>>

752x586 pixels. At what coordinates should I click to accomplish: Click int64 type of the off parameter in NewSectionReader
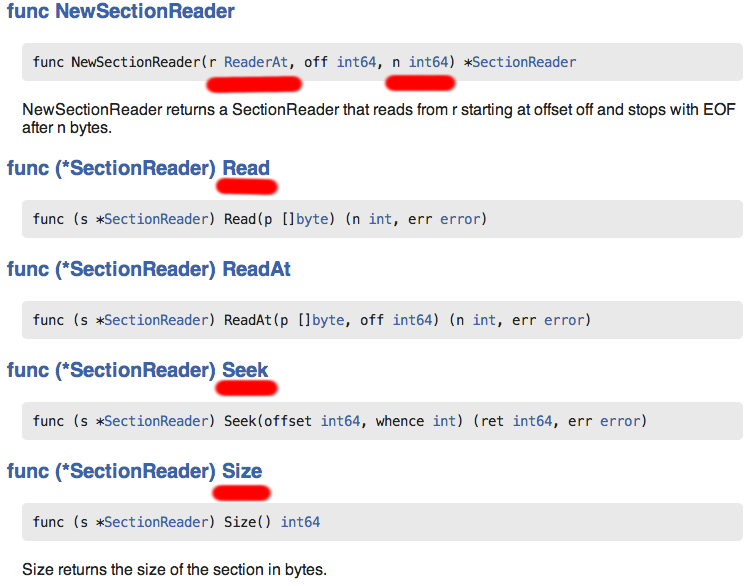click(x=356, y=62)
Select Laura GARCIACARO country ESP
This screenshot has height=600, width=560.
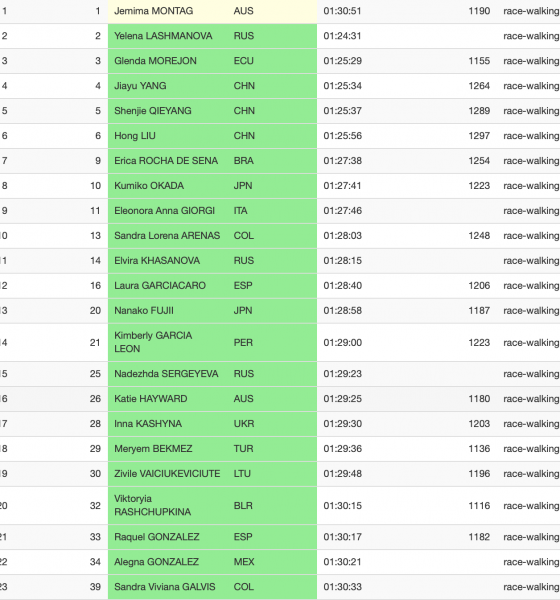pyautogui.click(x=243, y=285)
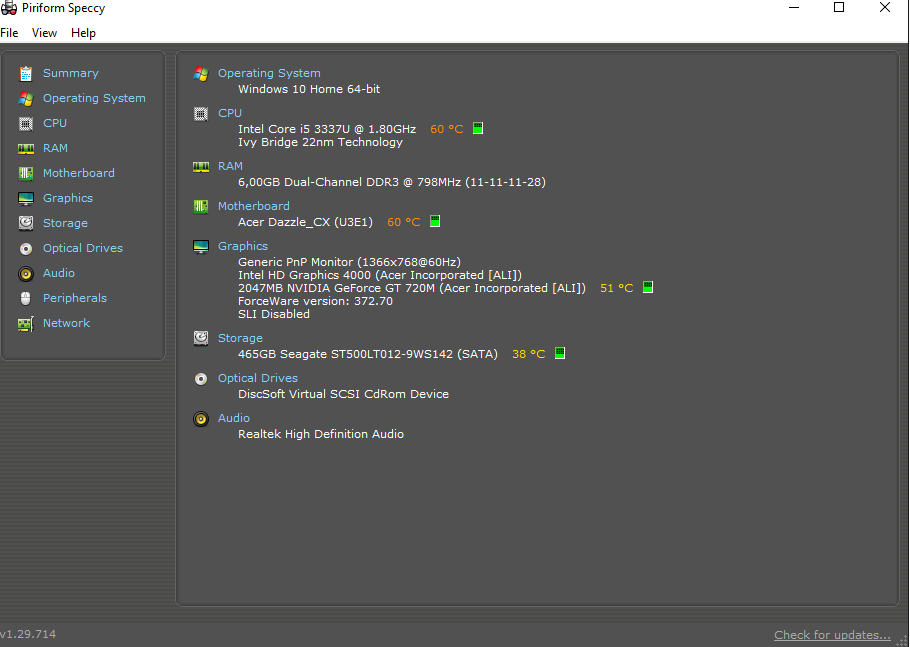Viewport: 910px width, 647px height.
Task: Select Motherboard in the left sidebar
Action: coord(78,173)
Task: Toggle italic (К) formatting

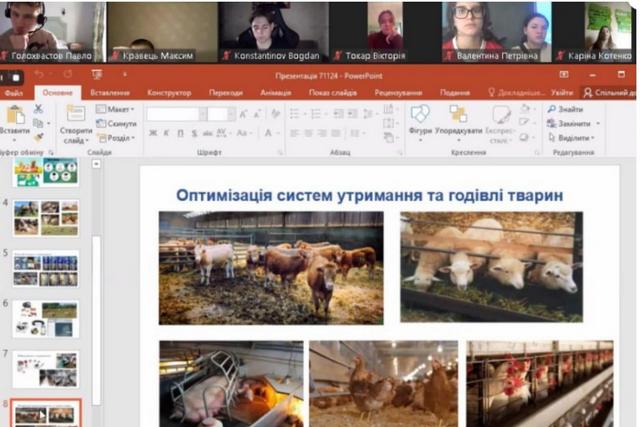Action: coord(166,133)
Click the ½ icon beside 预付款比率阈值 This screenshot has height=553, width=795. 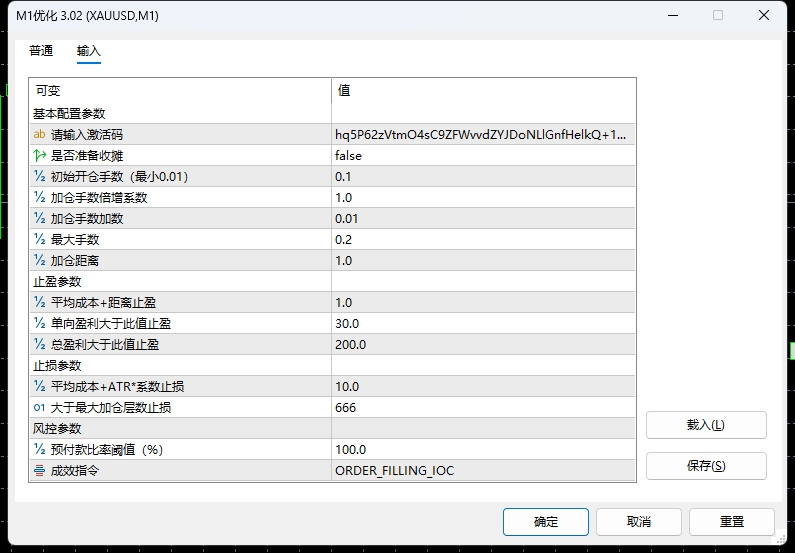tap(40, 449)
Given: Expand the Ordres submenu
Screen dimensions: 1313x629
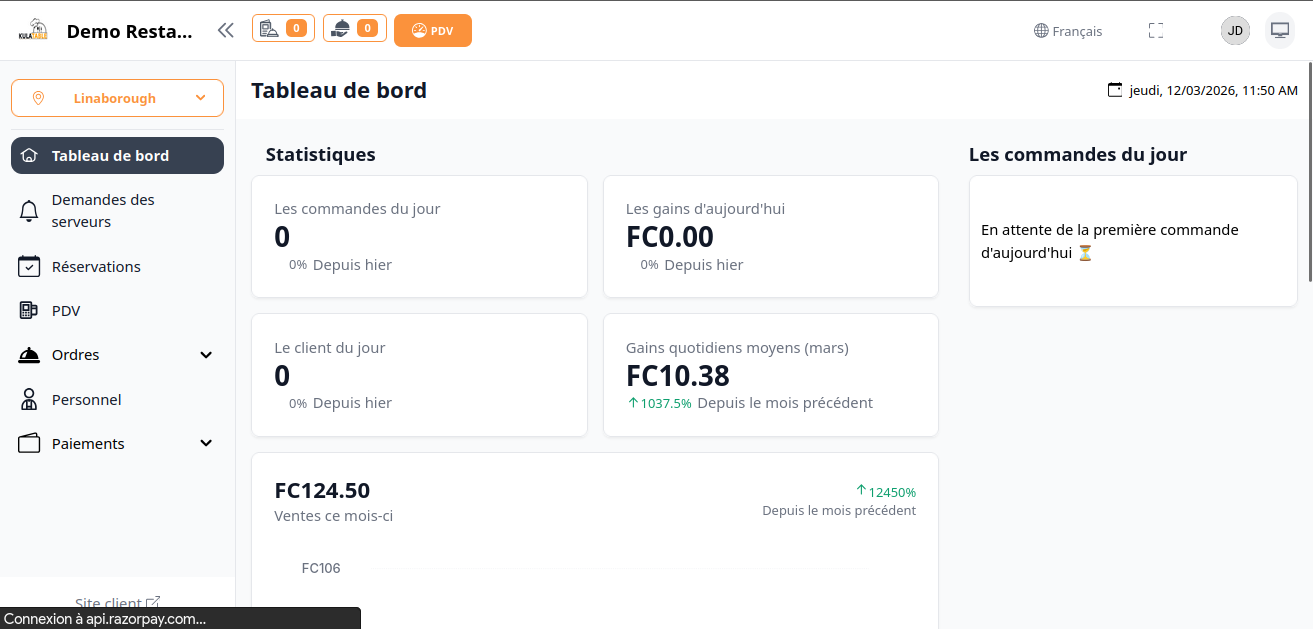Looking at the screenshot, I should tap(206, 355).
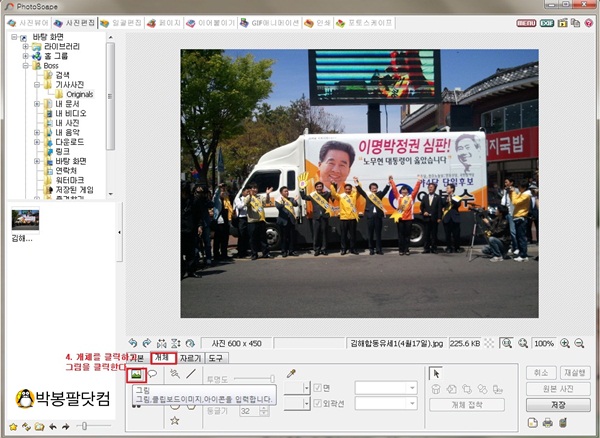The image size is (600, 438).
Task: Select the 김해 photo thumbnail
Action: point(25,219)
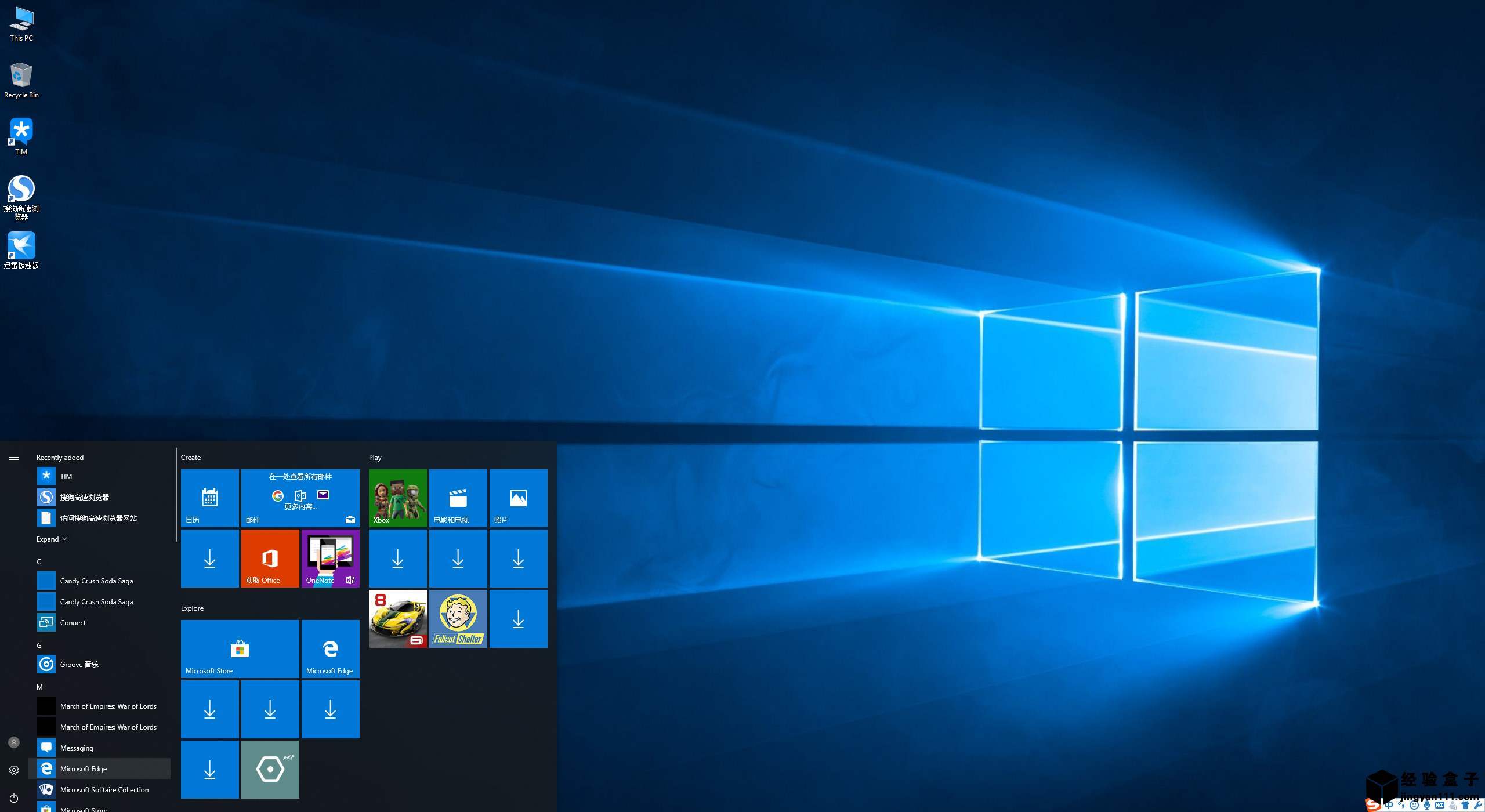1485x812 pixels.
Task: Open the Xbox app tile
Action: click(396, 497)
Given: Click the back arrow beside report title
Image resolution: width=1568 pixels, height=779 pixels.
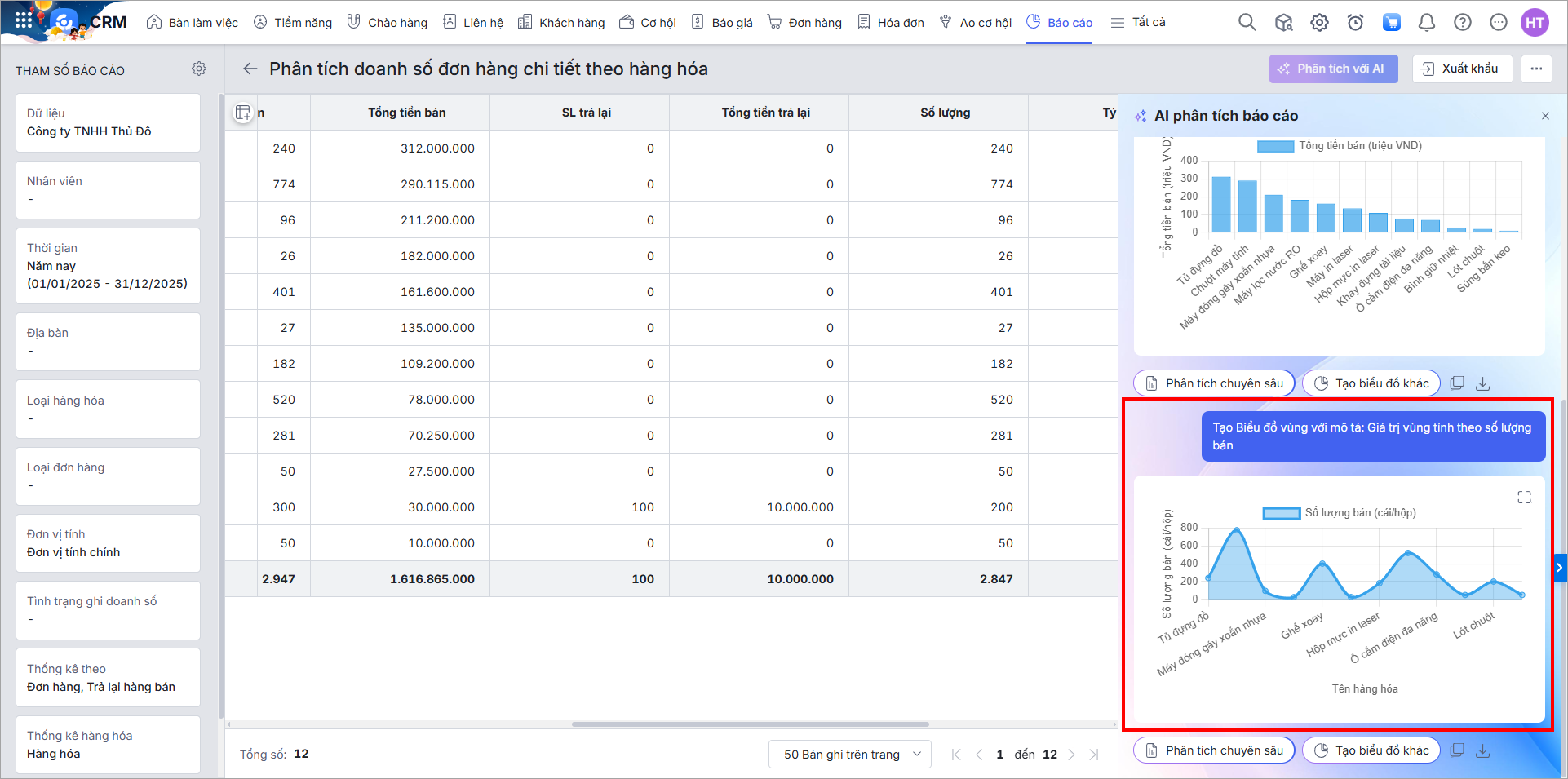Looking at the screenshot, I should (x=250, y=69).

<<

● **Exercise**:
Count every line in the entries above where the word "Given" appears; respond with the number alone.

● **Reply to the exercise**:
2